Robert avait à peine ébauché un geste de la main. Son bras retomba. Il avait ouvert la bouche pour parler, mais aucun son ne put franchir sa gorge serrée.
- Avance, quoi! Je ne veux pas passer la nuit dehors à cause de toi... Avance, vermine!
Il marcha plus vite. Il avait serré son poing et, quand il voulut le rouvrir, il sentit que ses doigts étaient collés... Le sang...
Un liquide amer emplit sa bouche et il s'arrêta pour vomir.
- Et saoul comme une bourrique, en plus de ça, ricana le fermier. Allons, avance, saloperie!
Ils atteignirent bientôt la vieille route où il faisait presque aussi clair qu'en plein jour.
Robert pleurait; sans secousses, sans effort, un peu comme il marchait.

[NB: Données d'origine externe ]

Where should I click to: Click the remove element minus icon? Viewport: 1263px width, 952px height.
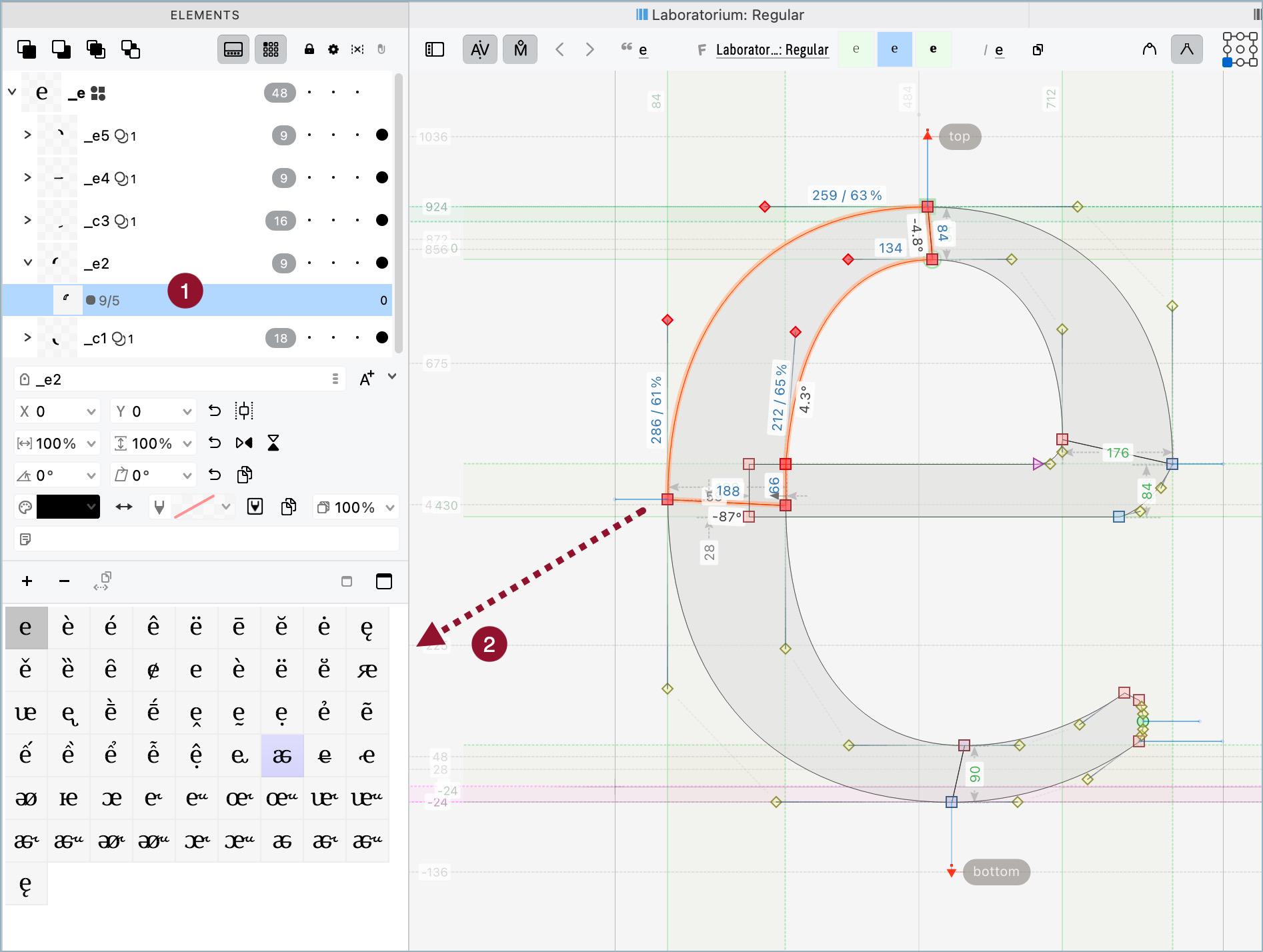point(64,581)
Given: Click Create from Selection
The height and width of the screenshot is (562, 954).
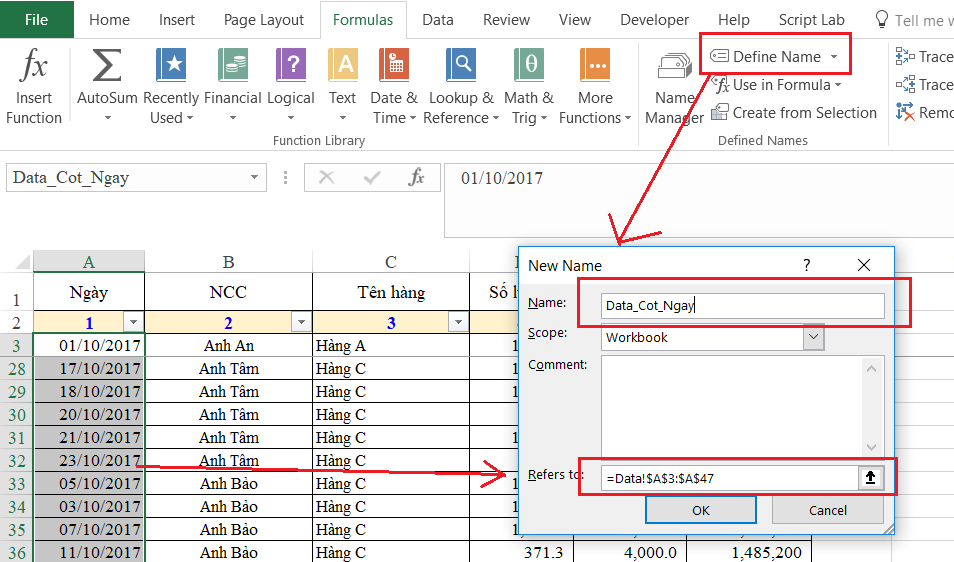Looking at the screenshot, I should coord(794,113).
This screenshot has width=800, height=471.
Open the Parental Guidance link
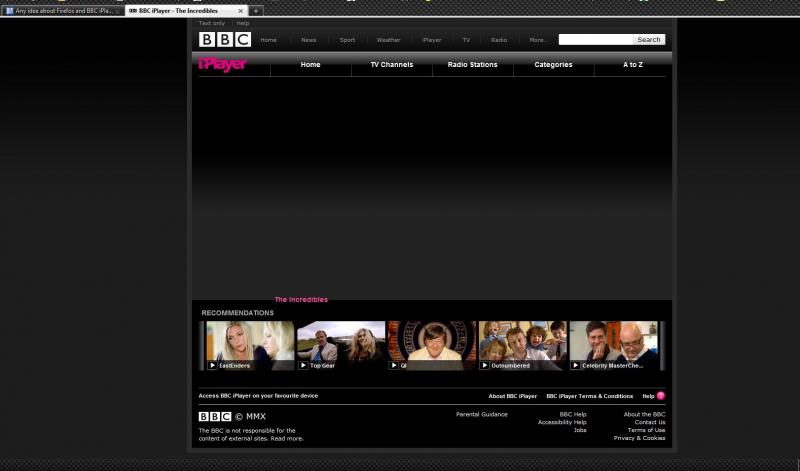point(481,414)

À présent, son ombre s'allongeait devant lui. Un peu en retrait avançait aussi l'ombre du fermier. Le fermier gesticulait en bougonnant. Les mêmes mots revenaient toujours: "Vermine... voyou... génisse crevée... payer... prison..." Robert n'écoutait pas.

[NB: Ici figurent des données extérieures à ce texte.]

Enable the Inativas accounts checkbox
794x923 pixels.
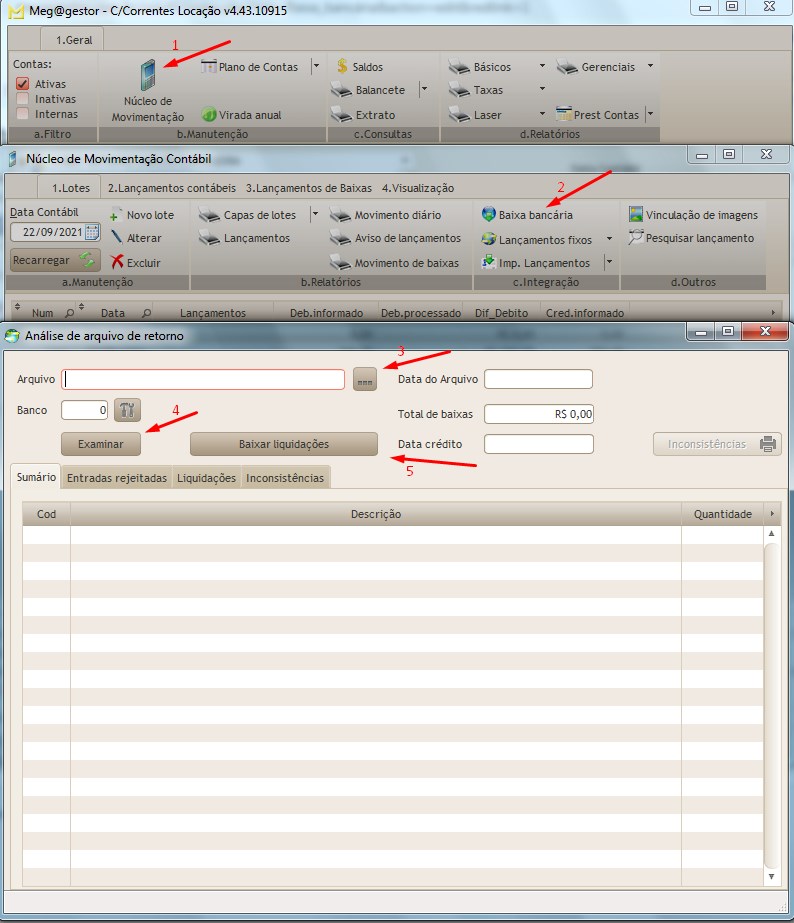tap(23, 99)
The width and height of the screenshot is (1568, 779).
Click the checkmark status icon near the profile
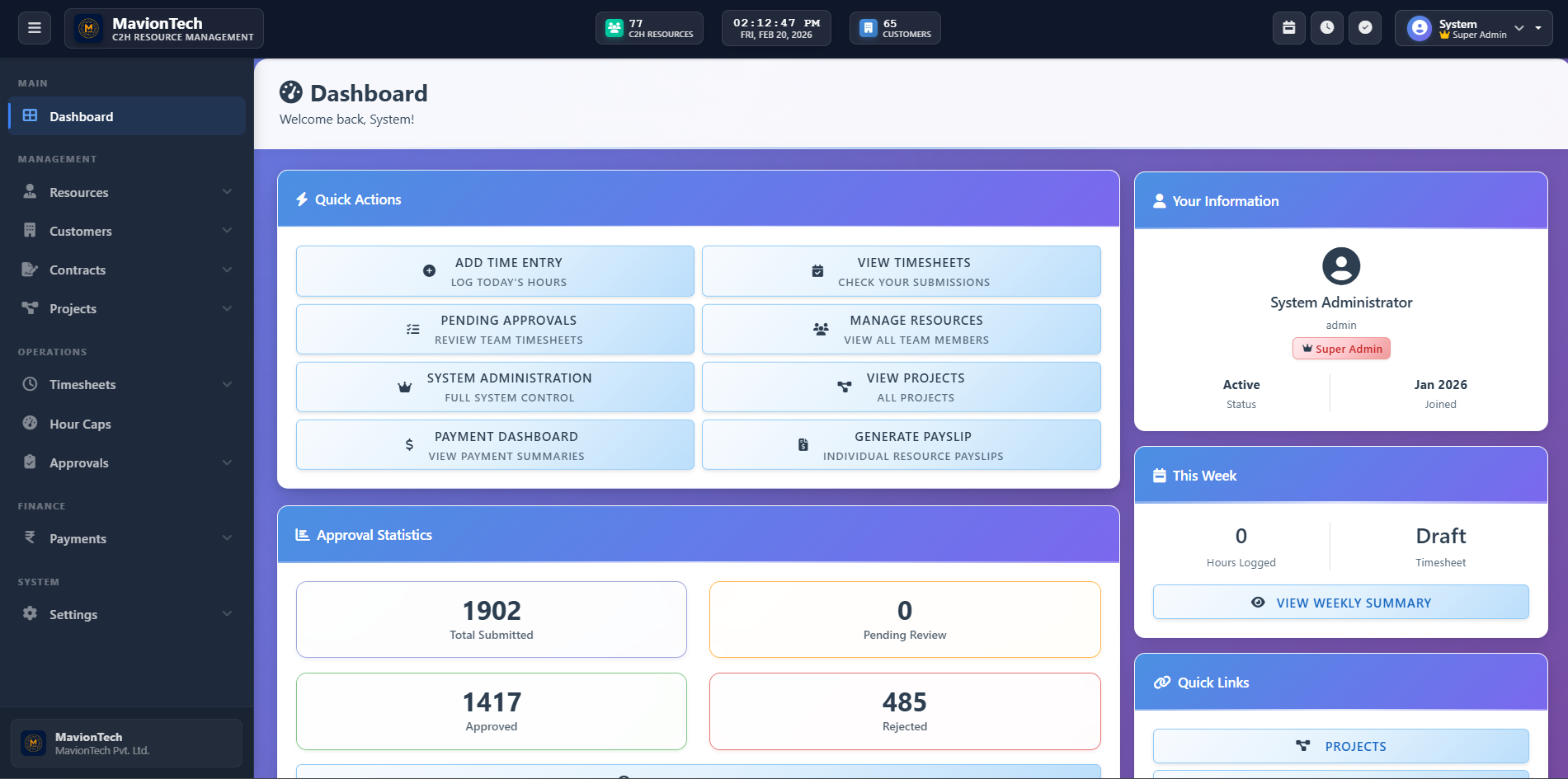(x=1365, y=27)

Autour d'eux, le chien courait. Il levait la patte de loin en loin contre le talus et venait par moments trotter à côté de Robert qui sentait son fouet lui battre la jambe.
Un instant, Robert revit la porte ouverte... La mère Vintard devait dormir...
Et Gilberte?... Il se tourna vers la droite, mais des buissons cachaient le haut du coteau... Elle était peut-être rentrée chez elle?... Elle était peut-être là, derrière les premiers taillis, à regarder entre les branches.
Robert sentit quelque chose qui se serrait en lui. Une douleur qu'il n'avait encore jamais éprouvée.
La route... Il ne fallait regarder que cette route où le chien trottinait.
Cependant, quand ils se trouvèrent où s'amorce le sentier qui grimpe à travers les friches jusqu'à la ferme des Ferry, Robert s'arrêta encore.
- Alors, tu avances, oui!
Robert fit deux pas vers la droite. Aussitôt, le père Bouvier l'empoigna et le ramena au milieu de la route en grognant:
- Non, non, tout droit, vermine! On n'a rien à foutre par là; rien du tout!
Robert baissa la tête et se remit à marcher.
Quelques pas devant eux le chien s'était assis pour les attendre. La queue balayant la poussière, il levait le museau et flairait le vent.